Jonathan Fridell, MD, Division Chief of Transplant Surgery, receives leadership award
Marco Gutierrez Jan 08, 2021
Each year, Indiana University Health presents Values Leadership Awards to compassionate and dedicated team members sustaining workplace excellence. This regional distinction is awarded to four team members and one professional team who display a commitment to community engagement, improving others' well-being, and the IU Health Way. The regional honorees are then automatically considered for the system’s top honor—a President’s Values Leadership Award (PVLA).
The 2020 Medical Staff winner for the PVLA was Indiana University School of Medicine Department of Surgery faculty member Jonathan Fridell, MD, Professor of Surgery, and Division Chief of Transplant Surgery.
Fridell joined IU School of Medicine in 2002, where he heads the division of abdominal transplant surgery. Fridell has been involved in the pancreas and liver transplant programs' growth and helped initiate the intestine/multivisceral transplant program at IU Health.
In her letter of support for his nomination, Kellie Hanner, President and CEO of Indiana Donor Network, said, “As a purpose-driven leader, Dr. Fridell’s efforts go far beyond medicine into the overall well-being of those he serves. He is known across our organization for the depth of his compassion for the families of organ donors, and he goes far beyond what is expected in support of them.”
Under Fridell's leadership, pancreas transplantation has grown into one of the top six ranked programs in the US by volume of pancreas transplants performed for over ten years.
In the statement provided by Fridell's nominator for the award, Mandi Query, RN, MSN, Director of Clinical Operations said, "Dr. Fridell embodies the IU Health Value of Compassion. Whether you are a member of the team, patient, or family member, he treats everyone with respect, kindness, and empathy."
The award symbolizes that the transplant division is on the right track to succeed in the coming years and is built on a foundation of growing leadership within its team.
"This is as much a reward for all of the transplant team as it is for me personally," said Fridell. "I think that this award is honoring a culture that's developed in transplant, particularly the nursing and physician relationship, which we spent a lot of effort working on."
When Fridell arrived at IU School of Medicine, he believed leadership an innate skill. It was through the mentorship and courses of Gary L. Dunnington, MD, Chair of Department of Surgery, particularly Leaders Growing Leaders, Fridell realized leadership is a skill that requires exercise.
"When I took on my first leadership role, Dr. Dunnington specifically took me under his wing as I'm sure he does most budding leaders," said Fridell. "He met with me regularly to make sure that if I had any questions on how to manage difficult situations, not that he would solve them for me, but he would give me orientation on how to deal with them by myself and set me on a path to a self-education that has been invaluable."

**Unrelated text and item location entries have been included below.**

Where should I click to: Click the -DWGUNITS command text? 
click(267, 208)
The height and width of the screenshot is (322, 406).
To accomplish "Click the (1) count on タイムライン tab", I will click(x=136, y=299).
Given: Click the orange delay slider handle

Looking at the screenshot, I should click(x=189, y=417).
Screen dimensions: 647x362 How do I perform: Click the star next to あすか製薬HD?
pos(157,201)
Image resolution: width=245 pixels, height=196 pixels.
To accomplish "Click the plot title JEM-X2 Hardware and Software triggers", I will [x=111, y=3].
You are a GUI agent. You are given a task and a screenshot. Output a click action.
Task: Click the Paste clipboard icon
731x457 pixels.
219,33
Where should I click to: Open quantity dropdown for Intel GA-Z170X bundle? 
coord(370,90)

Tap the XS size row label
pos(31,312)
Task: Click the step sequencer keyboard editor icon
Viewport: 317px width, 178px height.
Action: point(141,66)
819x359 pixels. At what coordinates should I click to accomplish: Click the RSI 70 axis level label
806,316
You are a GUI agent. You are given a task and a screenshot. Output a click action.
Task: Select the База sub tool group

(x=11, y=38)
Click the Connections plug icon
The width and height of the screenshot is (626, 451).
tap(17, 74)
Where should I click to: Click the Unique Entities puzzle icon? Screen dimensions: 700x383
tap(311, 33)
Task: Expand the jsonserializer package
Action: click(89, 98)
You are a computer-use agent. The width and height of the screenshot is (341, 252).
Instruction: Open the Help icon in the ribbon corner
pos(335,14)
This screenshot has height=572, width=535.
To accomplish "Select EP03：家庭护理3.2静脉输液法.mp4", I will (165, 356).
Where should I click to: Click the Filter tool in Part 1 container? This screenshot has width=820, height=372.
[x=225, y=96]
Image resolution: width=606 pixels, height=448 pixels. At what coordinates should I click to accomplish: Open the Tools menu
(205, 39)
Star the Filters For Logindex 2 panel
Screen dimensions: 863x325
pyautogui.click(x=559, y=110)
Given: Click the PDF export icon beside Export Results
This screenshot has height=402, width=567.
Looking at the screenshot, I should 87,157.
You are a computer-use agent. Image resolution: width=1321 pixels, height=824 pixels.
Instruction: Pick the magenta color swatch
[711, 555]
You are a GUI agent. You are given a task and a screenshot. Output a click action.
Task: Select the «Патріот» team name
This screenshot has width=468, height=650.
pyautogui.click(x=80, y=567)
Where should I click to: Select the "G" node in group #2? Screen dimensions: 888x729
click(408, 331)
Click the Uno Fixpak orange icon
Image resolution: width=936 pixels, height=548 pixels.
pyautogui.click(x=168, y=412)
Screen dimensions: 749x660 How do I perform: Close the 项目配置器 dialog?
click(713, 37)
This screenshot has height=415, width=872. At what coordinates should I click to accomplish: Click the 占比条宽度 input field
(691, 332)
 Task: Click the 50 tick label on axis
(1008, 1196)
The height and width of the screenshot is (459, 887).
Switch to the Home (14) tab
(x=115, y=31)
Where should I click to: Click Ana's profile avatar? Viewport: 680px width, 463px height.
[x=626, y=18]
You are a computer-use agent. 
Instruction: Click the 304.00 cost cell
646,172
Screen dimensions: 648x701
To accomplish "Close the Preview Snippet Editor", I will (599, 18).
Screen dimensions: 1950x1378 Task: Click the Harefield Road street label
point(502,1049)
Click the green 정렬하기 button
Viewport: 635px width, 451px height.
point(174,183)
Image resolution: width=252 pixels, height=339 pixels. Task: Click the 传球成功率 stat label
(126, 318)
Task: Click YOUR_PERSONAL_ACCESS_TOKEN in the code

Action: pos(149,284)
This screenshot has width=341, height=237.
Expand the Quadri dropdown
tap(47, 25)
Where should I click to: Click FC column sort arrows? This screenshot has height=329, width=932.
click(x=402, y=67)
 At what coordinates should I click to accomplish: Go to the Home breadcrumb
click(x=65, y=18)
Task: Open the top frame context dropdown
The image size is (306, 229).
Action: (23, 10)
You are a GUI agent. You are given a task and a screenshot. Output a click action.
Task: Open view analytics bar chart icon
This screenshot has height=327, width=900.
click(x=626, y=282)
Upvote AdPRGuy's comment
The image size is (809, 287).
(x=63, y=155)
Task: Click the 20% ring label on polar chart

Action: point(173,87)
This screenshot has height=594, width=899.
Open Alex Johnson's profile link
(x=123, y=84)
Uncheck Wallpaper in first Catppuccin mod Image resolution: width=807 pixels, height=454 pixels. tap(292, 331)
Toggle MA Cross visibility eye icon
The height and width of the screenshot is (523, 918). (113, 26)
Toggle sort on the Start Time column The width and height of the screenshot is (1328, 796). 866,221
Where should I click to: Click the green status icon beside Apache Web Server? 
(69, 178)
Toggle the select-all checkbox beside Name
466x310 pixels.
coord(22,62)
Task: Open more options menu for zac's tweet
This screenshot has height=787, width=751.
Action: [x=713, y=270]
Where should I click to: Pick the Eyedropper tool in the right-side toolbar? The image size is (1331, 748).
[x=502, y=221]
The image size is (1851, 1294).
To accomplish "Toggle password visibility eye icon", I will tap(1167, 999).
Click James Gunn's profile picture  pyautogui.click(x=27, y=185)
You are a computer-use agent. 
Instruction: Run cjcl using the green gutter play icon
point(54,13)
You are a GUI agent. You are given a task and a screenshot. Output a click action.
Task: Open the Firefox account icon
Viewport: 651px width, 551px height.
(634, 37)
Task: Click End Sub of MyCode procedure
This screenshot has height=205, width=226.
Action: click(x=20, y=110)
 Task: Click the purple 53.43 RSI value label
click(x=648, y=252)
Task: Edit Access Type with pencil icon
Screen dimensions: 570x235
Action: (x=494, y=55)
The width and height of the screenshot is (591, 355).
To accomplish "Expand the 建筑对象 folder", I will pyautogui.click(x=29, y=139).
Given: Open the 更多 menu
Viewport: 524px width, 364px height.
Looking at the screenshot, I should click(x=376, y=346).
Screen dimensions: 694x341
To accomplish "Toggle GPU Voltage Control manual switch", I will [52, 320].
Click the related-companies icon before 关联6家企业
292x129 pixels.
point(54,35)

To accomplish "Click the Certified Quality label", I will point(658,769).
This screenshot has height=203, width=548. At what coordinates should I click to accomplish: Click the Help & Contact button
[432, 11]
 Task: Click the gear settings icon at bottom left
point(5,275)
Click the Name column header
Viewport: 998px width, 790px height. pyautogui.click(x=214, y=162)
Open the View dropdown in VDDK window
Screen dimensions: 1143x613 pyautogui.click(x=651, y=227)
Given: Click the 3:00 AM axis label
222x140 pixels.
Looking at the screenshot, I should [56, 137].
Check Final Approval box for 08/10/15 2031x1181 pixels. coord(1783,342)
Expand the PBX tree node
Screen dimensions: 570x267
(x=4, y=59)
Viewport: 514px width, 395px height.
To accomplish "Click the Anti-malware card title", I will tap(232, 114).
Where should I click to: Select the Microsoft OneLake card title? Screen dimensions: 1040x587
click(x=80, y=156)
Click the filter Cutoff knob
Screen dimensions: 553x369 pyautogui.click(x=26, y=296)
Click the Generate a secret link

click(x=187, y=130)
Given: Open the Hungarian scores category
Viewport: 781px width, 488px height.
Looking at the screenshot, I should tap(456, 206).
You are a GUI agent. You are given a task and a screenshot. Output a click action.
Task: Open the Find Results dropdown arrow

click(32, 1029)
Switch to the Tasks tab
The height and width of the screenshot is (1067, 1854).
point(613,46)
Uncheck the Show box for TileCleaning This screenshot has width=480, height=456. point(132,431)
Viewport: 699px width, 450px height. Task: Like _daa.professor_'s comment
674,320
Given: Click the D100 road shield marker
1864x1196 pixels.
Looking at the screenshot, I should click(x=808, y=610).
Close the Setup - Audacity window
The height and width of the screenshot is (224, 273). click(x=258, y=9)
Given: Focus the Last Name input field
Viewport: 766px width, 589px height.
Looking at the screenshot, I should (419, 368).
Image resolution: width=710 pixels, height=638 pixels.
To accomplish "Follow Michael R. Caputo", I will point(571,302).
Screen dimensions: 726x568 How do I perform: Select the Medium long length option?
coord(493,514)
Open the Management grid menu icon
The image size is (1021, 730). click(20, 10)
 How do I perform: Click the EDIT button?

Because of this leadership education, Fridell now has an extensive library of leadership books and regularly reads about leadership.
"I think the most important thing that I read about very early on is how to have a difficult conversation, because I think that so many problems that we face day to day are caused when we don't deal with issues head-on," explained Fridell.
The COVID-19 pandemic brought its own challenges, caused a shift in day-to-day operation, and made Fridell change different facets of his leadership style to serve his team and colleagues better.
"When COVID happened, we had to come together as an entire group and make decisions with the rest of the IU health leadership on what we keep on doing, what we have to slow down, and how do we get these messages out to the entire transplant team," said Fridell. "Very early on, we started having a weekly town hall.”
This weekly town hall became routine, and Fridell realized that these events would likely outlive the COVID pandemic. Fridell explained his excitement to involve the entire transplant team in these vital conversations.